Post-Acute Withdrawal Syndrome (PAWS)

After the acute physical withdrawal phase resolves, a significant percentage of people with opioid use disorder experience a protracted syndrome of neurological readjustment — PAWS. This occurs because chronic opioid use produces lasting changes in the brain's reward circuitry, stress response system, and prefrontal executive function that do not reverse immediately when the drug is removed.
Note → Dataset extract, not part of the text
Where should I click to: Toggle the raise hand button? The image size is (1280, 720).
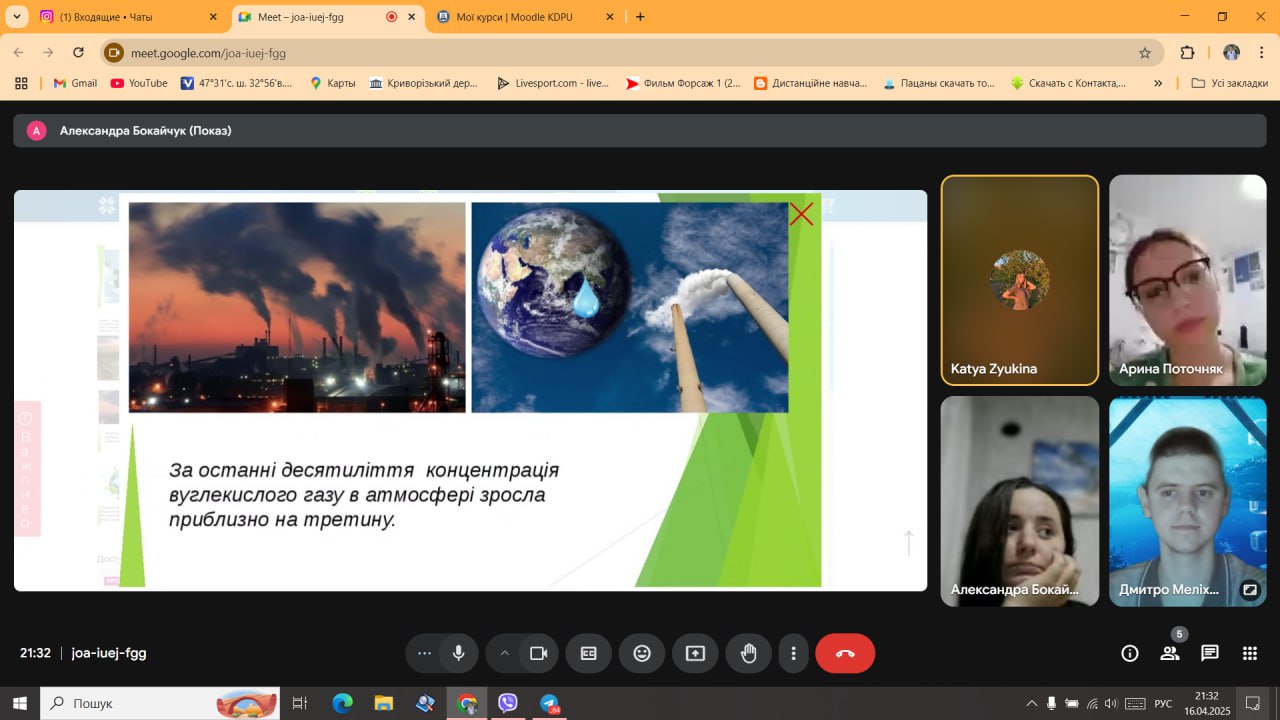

PAWS symptoms in opioid recovery typically include:

  • Intense, unpredictable drug cravings — often triggered by stress, emotional states, or environmental cues associated with prior use
  • Persistent sleep disruption — difficulty falling asleep, fragmented sleep, vivid using dreams
  • Depression and anhedonia — difficulty experiencing pleasure from previously enjoyable activities (the brain's dopamine system is still recalibrating)
  • Anxiety, particularly in social or high-stimulus situations
  • Cognitive fog — difficulty with concentration, memory, and decision-making
  • Emotional dysregulation — mood swings disproportionate to external circumstances

PAWS explains the clinical observation that most opioid relapses occur not in the first days of recovery — but in the 30–90 day window after initial detox, when the patient has re-entered daily life but the brain has not yet fully healed. MAT continuation, structured outpatient programming, and peer support are the primary management strategies for the PAWS period.

Symptoms generally improve progressively over 6–18 months. Most people in sustained recovery describe marked quality-of-life improvement by the 12-month mark.